Records from a dataset
____
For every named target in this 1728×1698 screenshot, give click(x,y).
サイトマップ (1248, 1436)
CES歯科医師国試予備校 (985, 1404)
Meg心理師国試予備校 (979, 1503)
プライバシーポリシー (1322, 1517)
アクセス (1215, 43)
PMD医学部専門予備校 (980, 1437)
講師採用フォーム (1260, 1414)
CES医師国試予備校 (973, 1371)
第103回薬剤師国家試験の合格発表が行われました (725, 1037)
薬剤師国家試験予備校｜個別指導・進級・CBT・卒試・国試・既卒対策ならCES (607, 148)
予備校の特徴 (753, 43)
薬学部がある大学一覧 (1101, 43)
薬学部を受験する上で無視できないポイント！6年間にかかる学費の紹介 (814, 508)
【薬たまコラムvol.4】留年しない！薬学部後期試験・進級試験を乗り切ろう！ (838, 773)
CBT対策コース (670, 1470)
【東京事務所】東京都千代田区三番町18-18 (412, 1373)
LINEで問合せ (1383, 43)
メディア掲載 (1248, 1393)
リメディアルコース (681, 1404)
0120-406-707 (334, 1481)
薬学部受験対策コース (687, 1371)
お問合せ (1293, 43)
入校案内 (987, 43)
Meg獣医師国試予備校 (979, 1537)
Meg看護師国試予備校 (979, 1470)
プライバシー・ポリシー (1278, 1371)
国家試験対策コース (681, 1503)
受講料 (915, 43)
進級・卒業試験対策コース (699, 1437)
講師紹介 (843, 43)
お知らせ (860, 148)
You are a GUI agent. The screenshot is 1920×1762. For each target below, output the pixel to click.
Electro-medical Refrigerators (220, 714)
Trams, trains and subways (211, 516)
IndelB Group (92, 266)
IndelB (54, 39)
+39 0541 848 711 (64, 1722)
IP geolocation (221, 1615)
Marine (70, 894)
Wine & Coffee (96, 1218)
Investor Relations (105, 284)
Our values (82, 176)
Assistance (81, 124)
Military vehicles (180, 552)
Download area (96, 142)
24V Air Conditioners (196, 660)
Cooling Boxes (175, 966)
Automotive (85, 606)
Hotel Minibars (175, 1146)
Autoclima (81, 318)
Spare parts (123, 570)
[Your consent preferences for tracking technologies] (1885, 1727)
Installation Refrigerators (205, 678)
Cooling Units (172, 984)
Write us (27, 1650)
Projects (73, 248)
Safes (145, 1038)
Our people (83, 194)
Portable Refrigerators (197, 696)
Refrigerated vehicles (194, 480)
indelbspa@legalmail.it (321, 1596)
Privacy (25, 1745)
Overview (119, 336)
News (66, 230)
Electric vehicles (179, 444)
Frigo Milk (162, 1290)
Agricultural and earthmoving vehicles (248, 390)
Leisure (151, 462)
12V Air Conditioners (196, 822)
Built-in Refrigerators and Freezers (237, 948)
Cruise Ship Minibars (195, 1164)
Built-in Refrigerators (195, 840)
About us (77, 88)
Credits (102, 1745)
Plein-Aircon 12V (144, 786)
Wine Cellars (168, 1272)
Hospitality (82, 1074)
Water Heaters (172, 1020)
____
● Task to complete
Give back every entry above, complete and exact.

● Solved problem
For every named target in this 1728×1698 screenshot, give click(x,y).
サイトマップ (1248, 1436)
CES歯科医師国試予備校 (985, 1404)
Meg心理師国試予備校 (979, 1503)
プライバシーポリシー (1322, 1517)
アクセス (1215, 43)
PMD医学部専門予備校 (980, 1437)
講師採用フォーム (1260, 1414)
CES医師国試予備校 (973, 1371)
第103回薬剤師国家試験の合格発表が行われました (725, 1037)
薬剤師国家試験予備校｜個別指導・進級・CBT・卒試・国試・既卒対策ならCES (607, 148)
予備校の特徴 (753, 43)
薬学部がある大学一覧 (1101, 43)
薬学部を受験する上で無視できないポイント！6年間にかかる学費の紹介 (814, 508)
【薬たまコラムvol.4】留年しない！薬学部後期試験・進級試験を乗り切ろう！ (838, 773)
CBT対策コース (670, 1470)
【東京事務所】東京都千代田区三番町18-18 (412, 1373)
LINEで問合せ (1383, 43)
メディア掲載 (1248, 1393)
リメディアルコース (681, 1404)
0120-406-707 (334, 1481)
薬学部受験対策コース (687, 1371)
お問合せ (1293, 43)
入校案内 (987, 43)
Meg獣医師国試予備校 (979, 1537)
Meg看護師国試予備校 (979, 1470)
プライバシー・ポリシー (1278, 1371)
国家試験対策コース (681, 1503)
受講料 (915, 43)
進級・卒業試験対策コース (699, 1437)
講師紹介 (843, 43)
お知らせ (860, 148)
You are a GUI agent. The screenshot is 1920×1762. For each target below, output the pixel to click.
Electro-medical Refrigerators (220, 714)
Trams, trains and subways (211, 516)
IndelB Group (92, 266)
IndelB (54, 39)
+39 0541 848 711 (64, 1722)
IP geolocation (221, 1615)
Marine (70, 894)
Wine & Coffee (96, 1218)
Investor Relations (105, 284)
Our values (82, 176)
Assistance (81, 124)
Military vehicles (180, 552)
Download area (96, 142)
24V Air Conditioners (196, 660)
Cooling Boxes (175, 966)
Automotive (85, 606)
Hotel Minibars (175, 1146)
Autoclima (81, 318)
Spare parts (123, 570)
[Your consent preferences for tracking technologies] (1885, 1727)
Installation Refrigerators (205, 678)
Cooling Units (172, 984)
Write us (27, 1650)
Projects (73, 248)
Safes (145, 1038)
Our people (83, 194)
Portable Refrigerators (197, 696)
Refrigerated vehicles (194, 480)
indelbspa@legalmail.it (321, 1596)
Privacy (25, 1745)
Overview (119, 336)
News (66, 230)
Electric vehicles (179, 444)
Frigo Milk (162, 1290)
Agricultural and earthmoving vehicles (248, 390)
Leisure (151, 462)
12V Air Conditioners (196, 822)
Built-in Refrigerators and Freezers (237, 948)
Cruise Ship Minibars (195, 1164)
Built-in Refrigerators (195, 840)
About us (77, 88)
Credits (102, 1745)
Plein-Aircon 12V (144, 786)
Wine Cellars (168, 1272)
Hospitality (82, 1074)
Water Heaters (172, 1020)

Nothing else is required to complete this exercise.